No.27
軽い音で教科書を閉じる。表紙を見る限り同学年のようだった。自分の学年の教科書を律儀に読んでいるのならば、であるが。
「立派な屋上登校だ。そこらのサボタージュと同じにしてもらっては困る」
きっと睨まれて俺は視線をゴミ箱にそらし、肩をすくめた。しかし暑い。
「面白いことをする人がいたもんだ。暑くないの?」
「特には。日本の夏は湿度の問題をクリアすれば大して厳しいものではないからね」
教科書を辞書の山に乗せ、スラックスの足を組んだ。足元はキチンと靴下と上履きだった。俺は暑いので教師も黙認しているサンダル履きだった。ノーソックス。
「汗もかいてる様子はないし日焼けもしてないみたいだけど、なに、なんか魔法かなんか使えるの?」
我ながらばかみたいな質問だと思った。鼻で笑われる。むっとして隣を盗み見ると、思いのほかたのしそうな顔をしていた。あら、意外。
「魔法? そうだな、まあ使えれば製品化して特許を取りたいな。汗もかかず日焼けもしない魔法。女性に大人気だろうな」
くすくすと笑われて、妙に恥ずかしい。対抗するように逆に足を組んで、鼻息を荒くした。
「茶化すなよ。別に本気で思ってるわけじゃない」
「わかってるよ。生意気な子供みたいなやつだな」
「うるさい」
子供、といわれて無理やり閉じ込めていた劣等感が溢れだしてくる。自分が一番わかっているのだ。子供から脱出できないということは。

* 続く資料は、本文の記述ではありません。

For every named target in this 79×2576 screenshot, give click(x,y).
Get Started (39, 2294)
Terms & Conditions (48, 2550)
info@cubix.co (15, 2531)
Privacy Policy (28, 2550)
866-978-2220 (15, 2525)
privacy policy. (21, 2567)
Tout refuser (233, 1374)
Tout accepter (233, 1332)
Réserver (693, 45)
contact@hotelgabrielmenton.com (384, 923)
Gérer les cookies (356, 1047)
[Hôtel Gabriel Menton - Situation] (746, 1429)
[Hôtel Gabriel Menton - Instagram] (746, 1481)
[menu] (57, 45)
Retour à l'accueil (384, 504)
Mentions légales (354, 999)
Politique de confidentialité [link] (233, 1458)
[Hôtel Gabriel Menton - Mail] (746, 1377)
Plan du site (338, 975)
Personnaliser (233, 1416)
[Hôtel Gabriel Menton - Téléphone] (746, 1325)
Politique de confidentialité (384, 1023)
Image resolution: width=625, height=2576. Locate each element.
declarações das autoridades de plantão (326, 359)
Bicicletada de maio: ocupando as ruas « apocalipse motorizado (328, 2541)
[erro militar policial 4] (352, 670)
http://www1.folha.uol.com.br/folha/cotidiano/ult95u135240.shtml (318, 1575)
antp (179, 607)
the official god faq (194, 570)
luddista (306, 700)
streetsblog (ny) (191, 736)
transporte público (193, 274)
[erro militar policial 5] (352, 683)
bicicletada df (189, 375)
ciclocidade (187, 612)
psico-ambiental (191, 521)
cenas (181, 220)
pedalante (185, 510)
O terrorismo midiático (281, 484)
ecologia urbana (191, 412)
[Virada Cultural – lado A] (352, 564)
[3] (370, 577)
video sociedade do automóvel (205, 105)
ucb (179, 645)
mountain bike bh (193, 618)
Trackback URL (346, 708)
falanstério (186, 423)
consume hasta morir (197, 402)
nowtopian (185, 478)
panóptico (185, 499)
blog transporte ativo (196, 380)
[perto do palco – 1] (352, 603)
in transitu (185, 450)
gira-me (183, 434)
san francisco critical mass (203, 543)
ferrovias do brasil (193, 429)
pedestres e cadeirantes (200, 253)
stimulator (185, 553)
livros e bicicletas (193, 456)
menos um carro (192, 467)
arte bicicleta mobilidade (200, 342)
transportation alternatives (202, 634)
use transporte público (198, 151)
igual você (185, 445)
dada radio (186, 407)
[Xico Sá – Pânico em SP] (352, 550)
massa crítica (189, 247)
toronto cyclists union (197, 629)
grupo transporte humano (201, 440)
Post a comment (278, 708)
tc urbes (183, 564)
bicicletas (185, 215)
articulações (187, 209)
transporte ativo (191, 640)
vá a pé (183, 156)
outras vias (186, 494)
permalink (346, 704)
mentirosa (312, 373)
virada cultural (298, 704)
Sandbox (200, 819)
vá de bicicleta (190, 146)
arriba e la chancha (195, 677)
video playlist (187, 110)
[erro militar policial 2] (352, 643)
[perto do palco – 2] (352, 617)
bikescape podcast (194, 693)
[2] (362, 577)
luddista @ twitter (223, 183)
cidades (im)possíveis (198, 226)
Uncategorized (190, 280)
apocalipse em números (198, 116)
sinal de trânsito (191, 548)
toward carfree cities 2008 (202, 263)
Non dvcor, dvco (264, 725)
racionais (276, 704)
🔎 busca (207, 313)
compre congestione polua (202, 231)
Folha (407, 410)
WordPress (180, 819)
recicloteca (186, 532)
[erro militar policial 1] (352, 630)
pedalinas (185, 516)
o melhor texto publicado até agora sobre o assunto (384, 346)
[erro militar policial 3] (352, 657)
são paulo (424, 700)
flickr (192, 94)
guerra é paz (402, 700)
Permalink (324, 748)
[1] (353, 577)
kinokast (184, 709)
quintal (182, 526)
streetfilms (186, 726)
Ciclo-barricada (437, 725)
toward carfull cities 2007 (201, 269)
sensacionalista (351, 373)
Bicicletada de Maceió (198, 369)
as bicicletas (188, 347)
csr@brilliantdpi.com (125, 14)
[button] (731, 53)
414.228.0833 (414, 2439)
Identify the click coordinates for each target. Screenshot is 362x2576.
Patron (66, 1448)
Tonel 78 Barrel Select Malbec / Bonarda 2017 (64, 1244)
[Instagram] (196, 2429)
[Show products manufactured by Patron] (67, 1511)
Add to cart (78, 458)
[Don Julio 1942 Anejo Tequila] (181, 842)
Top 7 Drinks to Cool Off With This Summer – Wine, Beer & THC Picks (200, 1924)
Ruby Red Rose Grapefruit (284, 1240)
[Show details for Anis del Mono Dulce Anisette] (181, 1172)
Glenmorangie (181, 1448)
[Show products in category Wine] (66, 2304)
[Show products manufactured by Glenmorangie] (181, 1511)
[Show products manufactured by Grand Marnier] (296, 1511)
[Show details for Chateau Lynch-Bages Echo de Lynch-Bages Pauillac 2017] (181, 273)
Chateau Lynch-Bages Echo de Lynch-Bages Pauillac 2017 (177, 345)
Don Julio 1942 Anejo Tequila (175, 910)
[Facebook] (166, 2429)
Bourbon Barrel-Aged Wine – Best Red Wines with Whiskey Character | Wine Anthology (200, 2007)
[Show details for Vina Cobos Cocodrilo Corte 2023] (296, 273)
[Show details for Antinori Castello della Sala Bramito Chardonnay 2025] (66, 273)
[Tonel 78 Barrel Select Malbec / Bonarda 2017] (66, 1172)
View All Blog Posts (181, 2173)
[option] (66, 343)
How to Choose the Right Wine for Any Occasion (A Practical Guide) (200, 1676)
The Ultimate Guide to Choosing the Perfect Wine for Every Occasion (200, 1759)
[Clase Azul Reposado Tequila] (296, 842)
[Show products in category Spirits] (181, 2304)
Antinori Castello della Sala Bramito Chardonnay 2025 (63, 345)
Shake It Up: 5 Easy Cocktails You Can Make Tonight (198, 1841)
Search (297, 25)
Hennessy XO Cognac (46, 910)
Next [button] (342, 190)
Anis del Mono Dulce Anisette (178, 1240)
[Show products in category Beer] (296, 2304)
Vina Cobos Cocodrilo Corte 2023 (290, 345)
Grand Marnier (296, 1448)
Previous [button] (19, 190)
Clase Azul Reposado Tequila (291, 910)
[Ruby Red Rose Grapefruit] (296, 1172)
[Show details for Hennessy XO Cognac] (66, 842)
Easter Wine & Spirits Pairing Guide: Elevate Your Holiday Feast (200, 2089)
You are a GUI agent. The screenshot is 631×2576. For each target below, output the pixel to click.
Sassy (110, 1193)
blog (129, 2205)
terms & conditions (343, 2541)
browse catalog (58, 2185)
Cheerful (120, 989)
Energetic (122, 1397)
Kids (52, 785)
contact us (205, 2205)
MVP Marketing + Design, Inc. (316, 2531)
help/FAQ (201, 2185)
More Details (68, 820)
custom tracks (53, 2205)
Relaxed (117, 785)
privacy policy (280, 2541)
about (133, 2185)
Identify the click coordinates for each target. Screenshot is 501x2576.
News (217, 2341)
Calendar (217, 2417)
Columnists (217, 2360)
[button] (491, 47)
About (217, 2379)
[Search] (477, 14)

「おいおい、そう深刻に受け止めるなよ。八方ふさがりみたいな暗ーい顔して僕の隣に座らないでくれ」
困ったように言ってから、組んだ足を解いてベンチの上で体育座りをする。揃えた両ひざに真理は顎を載せて、まっすぐ前を見ていた。
「全部ただの体質だよ。新陳代謝が悪いのかもしれない。日焼けはしない、ひどくても赤くなって終わるタイプ」
「俺真っ黒になる」
「なんか、ぽいな」
「よくいわれる」
この日はお互い名前すら名乗らなかった。屋上登校という単語を追求することもなかった。あまり似てるところも無い俺と真理は、不思議と会話が弾んだ。それが俺は心地よかったのか、夏休みが明けて文化祭が近づく頃にはすっかり屋上の住人となっていた。